Böckner: Die Menschen in der Adventszeit erlebe ich teilweise übersättigt mit Terminen, Feierlichkeiten und mit Weihnachtsliedergedudel. Ich erlebe gleichzeitig die Sehnsucht nach Ruhepausen. Ich glaube aber auch, dass viel selbst gemachter Stress dabei ist. Ich nehme aber auch öfter Einsamkeit wahr. Und für die Patchwork-Familien gibt es viele Herausforderungen, bei wem an welchem Feiertag ein Besuch geht. Gottesdienste in der Adventszeit sind dann besser besucht, wenn es besondere Anlässe gibt: Familiengottesdienst, Chorauftritte und Ähnliches. Sonst ist es nur geringfügig anders als sonst. An Heiligabend ist natürlich "Jahreshauptversammlung", wie ein Freund von mir gerne sagt. Ich freue mich übrigens auch auf die Menschen, die nur einmal im Jahr an Heiligabend in die Kirche kommen!
Hat der Glaube in der Adventszeit früher eine größere Rolle gespielt?
Böckner: Ich glaube, das die Adventszeit früher bewusster begangen worden ist. Heute gibt es eher die Ebene von Adventskalendern. Adventskränze gibt es zwar auch, aber es ist doch alles kommerzialisierter. Früher war die Zeit ritualisierter, das heißt, es gab feste Zeiten für bestimmte Dinge: Wann Plätzchen gebacken werden oder wann die Barbarazweige in die Vase gestellt wurden. Heute geht es eher darum, welche Lebkuchensorte am besten schmeckt. Früher war die Adventszeit auf Dezember beschränkt. Heute gibt es schon ab September das Weihnachtsgebäck in den Supermärkten. Damit verliert die Zeit das Besondere. Ähnliches gilt für die Adventsbeleuchtungen. Früher gab es die auf keinen Fall vor dem Ewigkeitssonntag. Auch das ist heute vielerorts aufgeweicht.
Ursprünglich war die Vorweihnachtszeit ja auch einmal als Fastenzeit gedacht, oder?
Böckner: Ja, ganz genau. Und die fing am 11. November in manchen Regionen an. In der katholischen Kirche ist die Fastenzeit noch deutlich präsenter. In der evangelischen Kirche ist das an der Farbe der Altar- und Kanzelbehänge, den Paramenten, sichtbar. Sie sind violett. Das ist die Farbe der Buße und des Fastens - der Umkehr. Das ist die gleiche Farbe wie in der Passionszeit. Praktisch spielt das im Leben der Christen heute weniger eine Rolle als früher. Auch hier sind Traditionen verloren gegangen, die manche als hilfreich erlebt haben, manche aber auch als überflüssig.

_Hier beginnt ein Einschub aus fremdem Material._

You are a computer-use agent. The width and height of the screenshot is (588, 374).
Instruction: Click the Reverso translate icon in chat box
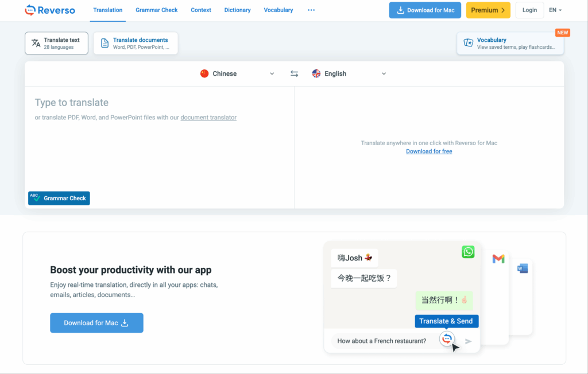[447, 338]
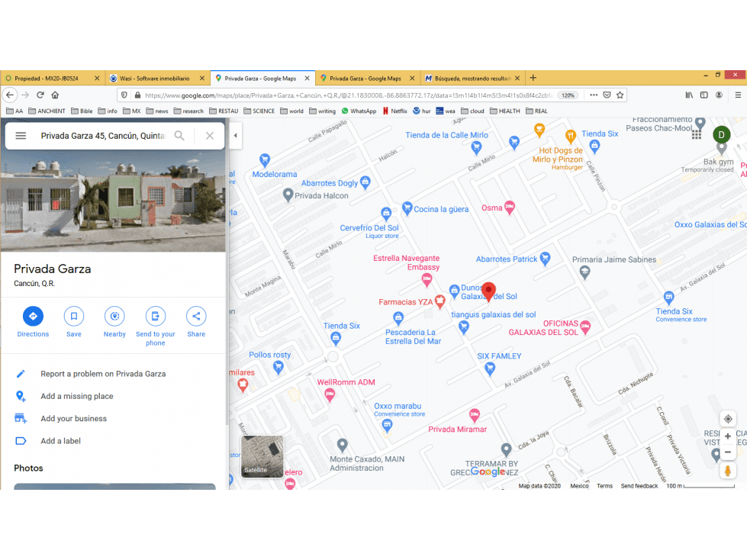The image size is (747, 560).
Task: Click Add your business
Action: click(x=73, y=419)
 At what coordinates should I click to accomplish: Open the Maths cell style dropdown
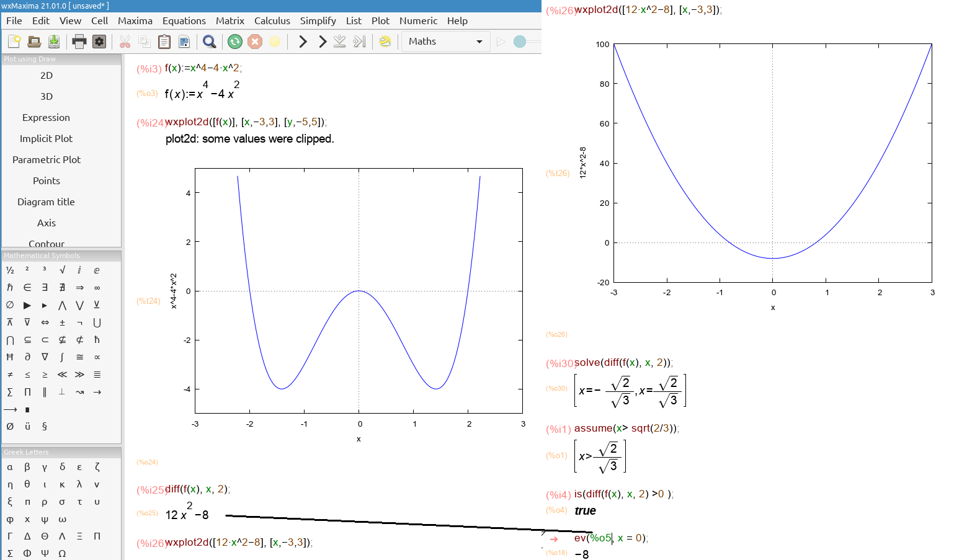coord(445,41)
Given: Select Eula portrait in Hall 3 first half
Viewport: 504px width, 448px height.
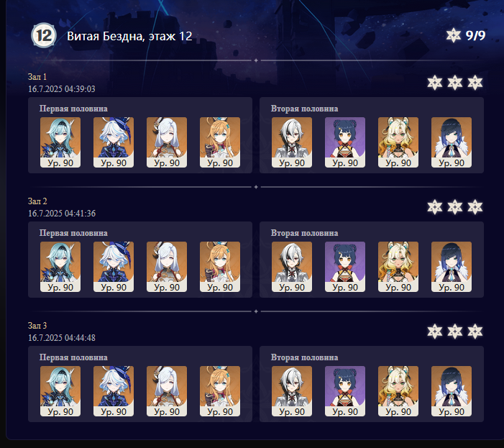Looking at the screenshot, I should 60,390.
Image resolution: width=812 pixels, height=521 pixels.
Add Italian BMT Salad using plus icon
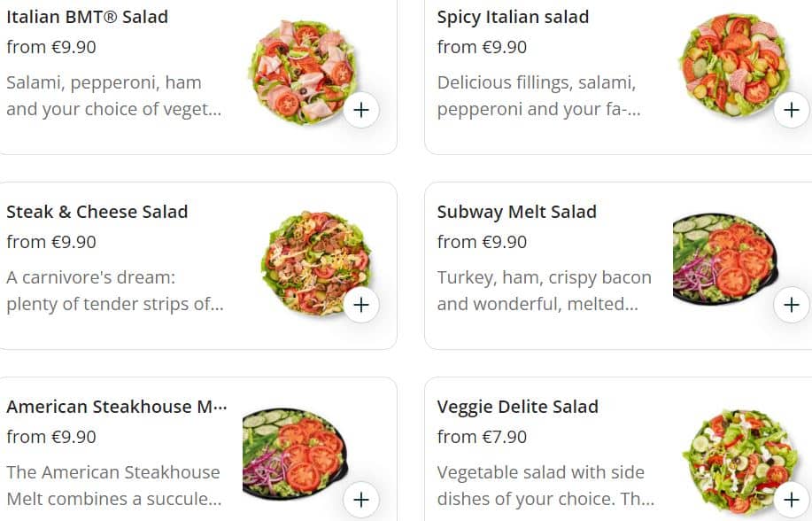click(361, 111)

Kann man Fasten heute überhaupt mit dem Überangebot an Stollen, Lebkuchen, Glühwein und anderen Leckereien in Einklang bringen?
Böckner: Ja, weil Fasten mehr bedeutet, als auf Lebensmittel zu verzichten. Beim Fasten geht es darum, bewusst auf etwas zu verzichten, um Zeit und Konzentration für die Begegnung mit Gott zu haben. Es geht nicht ums Abnehmen, sondern um eine geistliche Haltung: dass mir die Begegnung mit Gott mehr wert ist als alles andere. So wird ja auch in der Passionszeit bei ,Sieben Wochen ohne' ganz bewusst auf andere Dinge verzichtet, zum Beispiel Fernseher oder Computer. Fasten kann durchaus ein Gewinn sein, weil es sich nicht auf Lebensmittel begrenzen muss.
Was sind für Sie die schönsten Momente in der Adventszeit?
Böckner: Privat ist das für mich, wenn wir sonntags in der Familie die Kerzen am Adventskranz anzünden und einfach Zeit miteinander verbringen. Für mich gehören auch bewusste Zeiten der Stille dazu, um Gott zu begegnen. Aber diese Zeiten muss ich ganz bewusst planen und nehmen, sonst geschieht es, dass sie von etwas anderem überdeckt werden. Zu den schönsten Momenten gehören auch Lieder - allerdings nicht im Kaufhaus, sondern zuhause oder in der Gemeinschaft mit anderen.
Haben Sie einen Tipp zur Entschleunigung in der Vorweihnachtszeit?
Böckner: Mein Tipp ist, Geschenke möglichst vor Dezember zu kaufen. Das entschleunigt. Man sollte auch bewusst entscheiden, zu welcher Weihnachtsfeier man geht. Vielleicht kann man auch ’mal eine absagen und einen Abend der Stille genießen - ohne Medienkonsum. Oder sich einfach ’mal in die heiße Badewanne legen.
Welches Adventslied mögen Sie persönlich am meisten?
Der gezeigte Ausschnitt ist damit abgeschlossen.